### Work instructions
Replace "Select" with "Choose" in the lines from the one containing "You are a computer-use agent." through the end of the data, inclusive, leaving everything else unchanged. Return only those lines and omit the pictures.

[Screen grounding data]
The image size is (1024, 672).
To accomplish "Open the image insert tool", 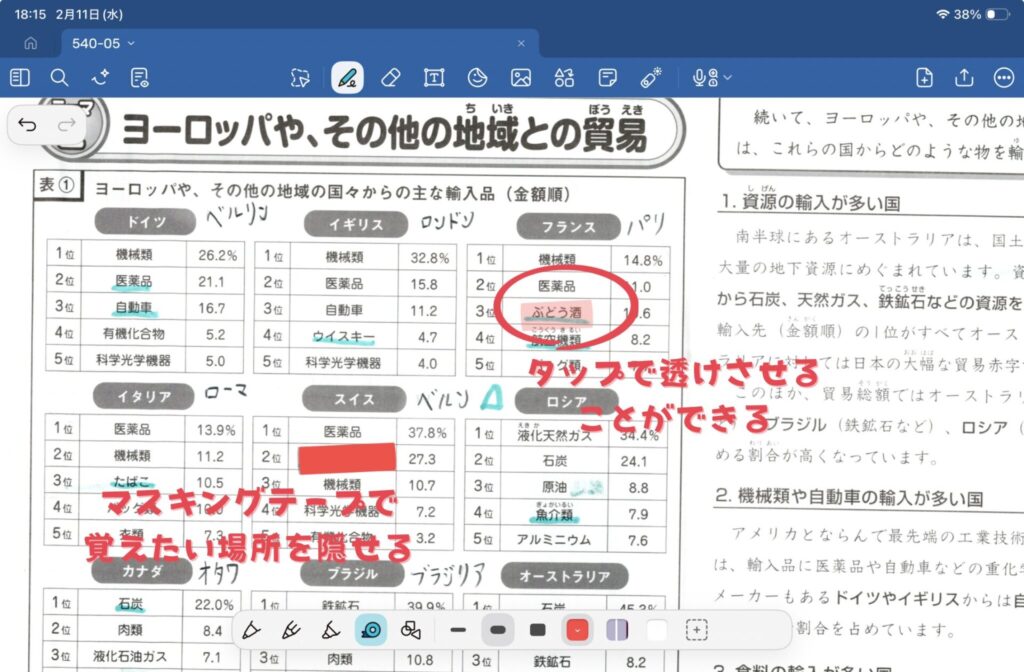I will click(x=519, y=79).
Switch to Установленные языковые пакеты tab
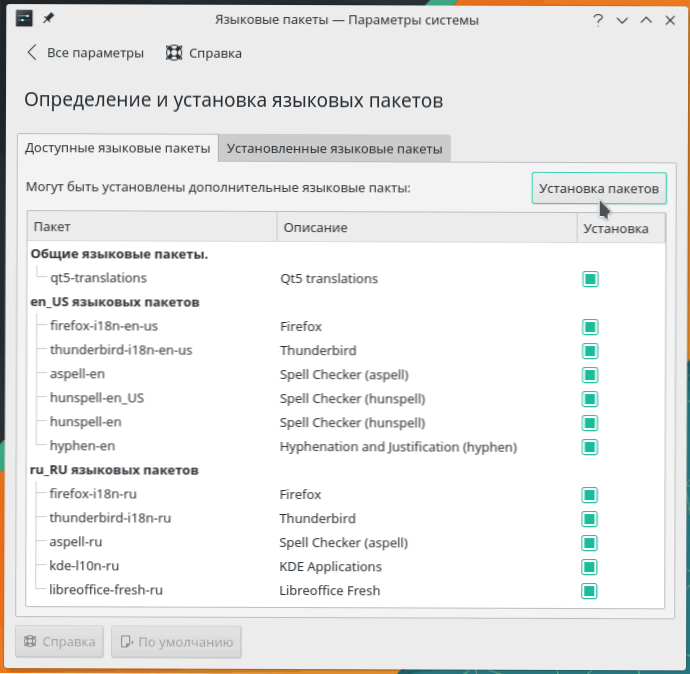Image resolution: width=690 pixels, height=674 pixels. (x=334, y=149)
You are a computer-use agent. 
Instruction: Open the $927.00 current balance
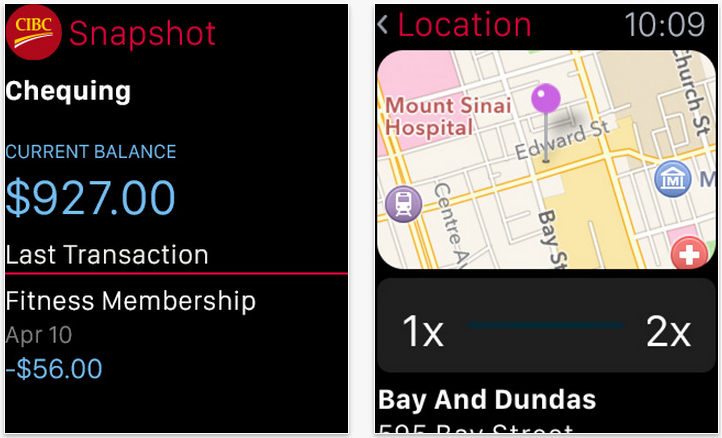pos(91,197)
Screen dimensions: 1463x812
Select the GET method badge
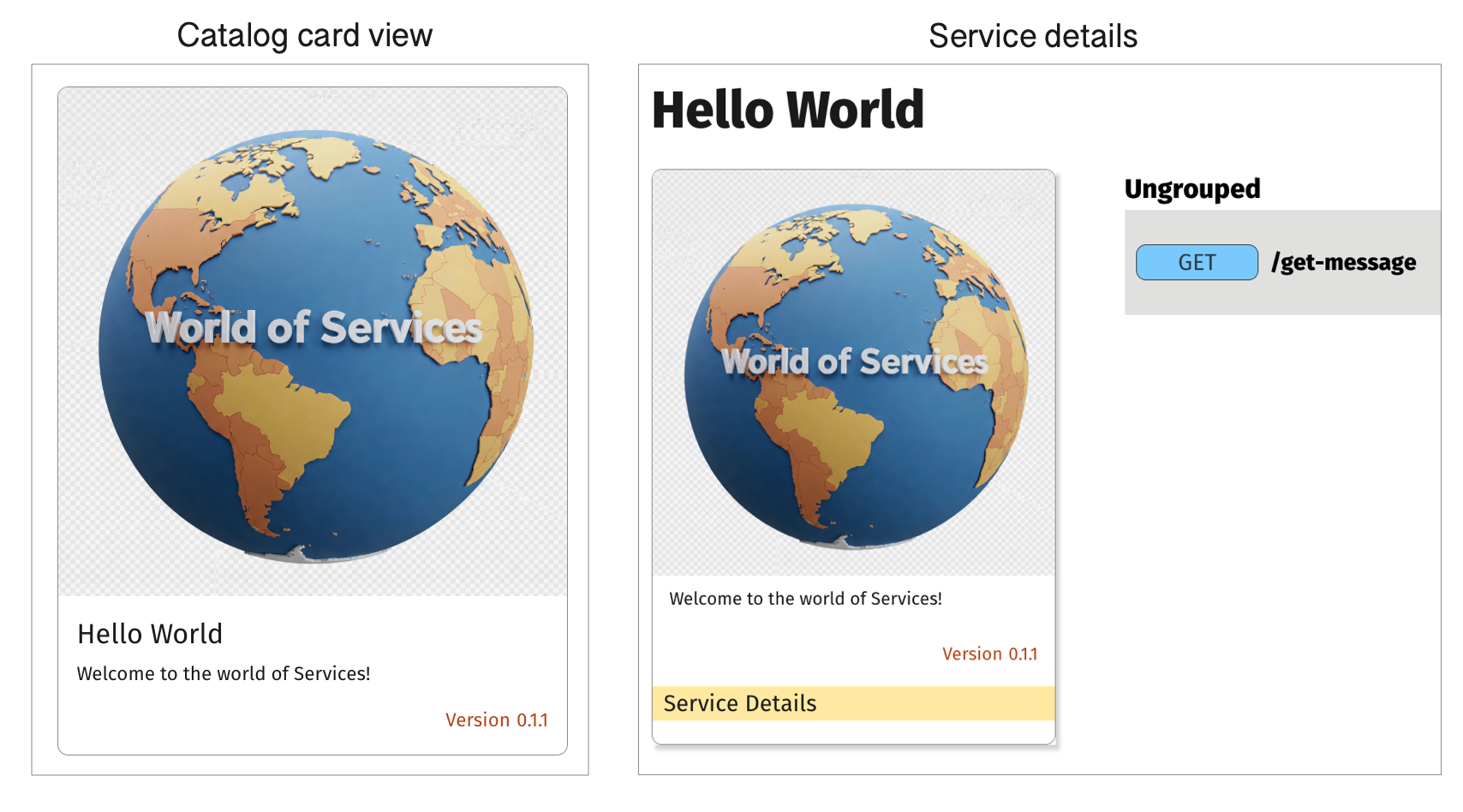pos(1196,262)
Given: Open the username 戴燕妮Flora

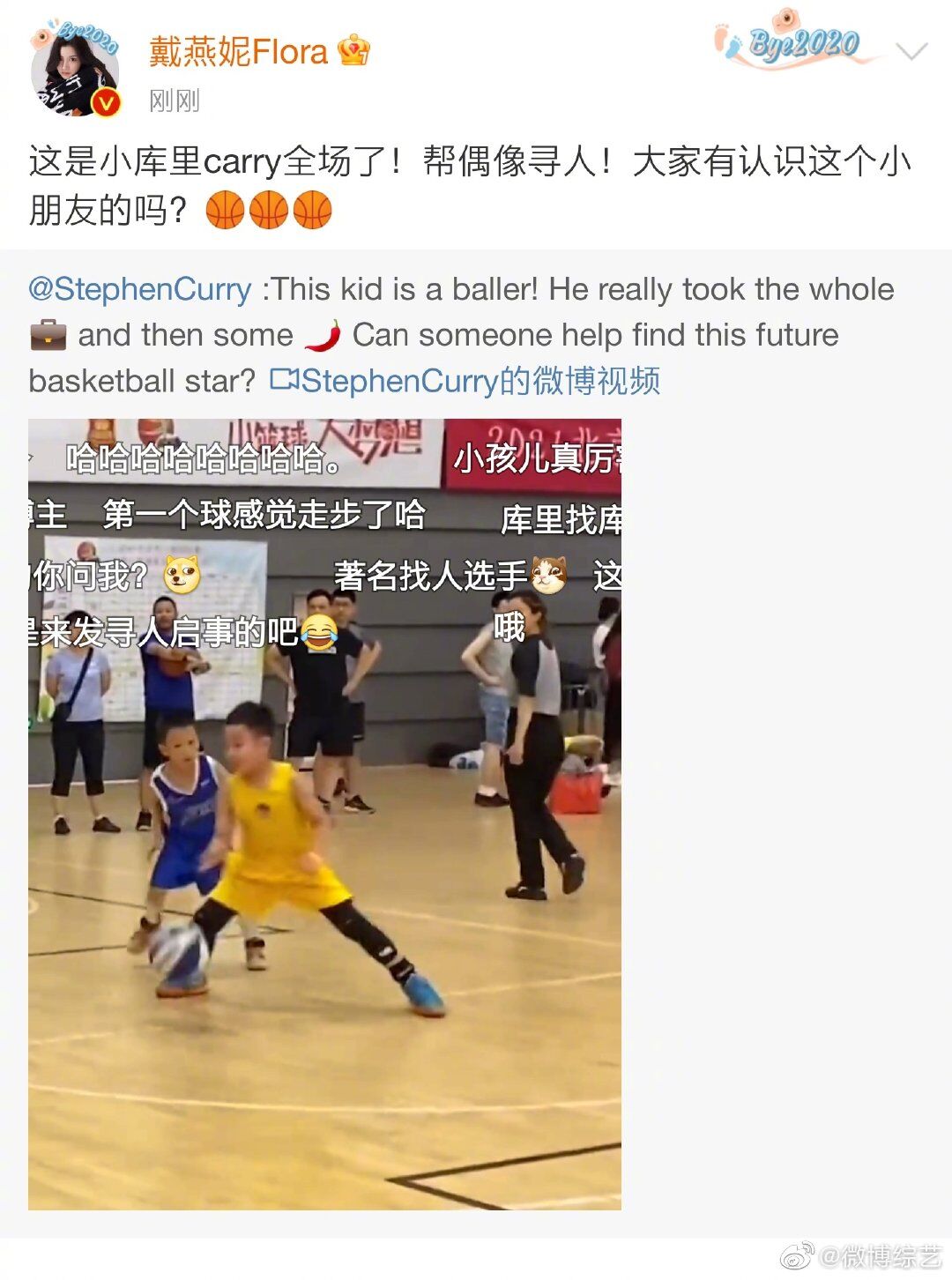Looking at the screenshot, I should click(x=238, y=52).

### Response for this exercise
You are a computer-use agent. 
Instruction: Open the $927.00 current balance
pos(91,197)
Screen dimensions: 1463x812
Choose the GET method badge
pos(1196,262)
Given: Open the username 戴燕妮Flora

Looking at the screenshot, I should click(x=238, y=52).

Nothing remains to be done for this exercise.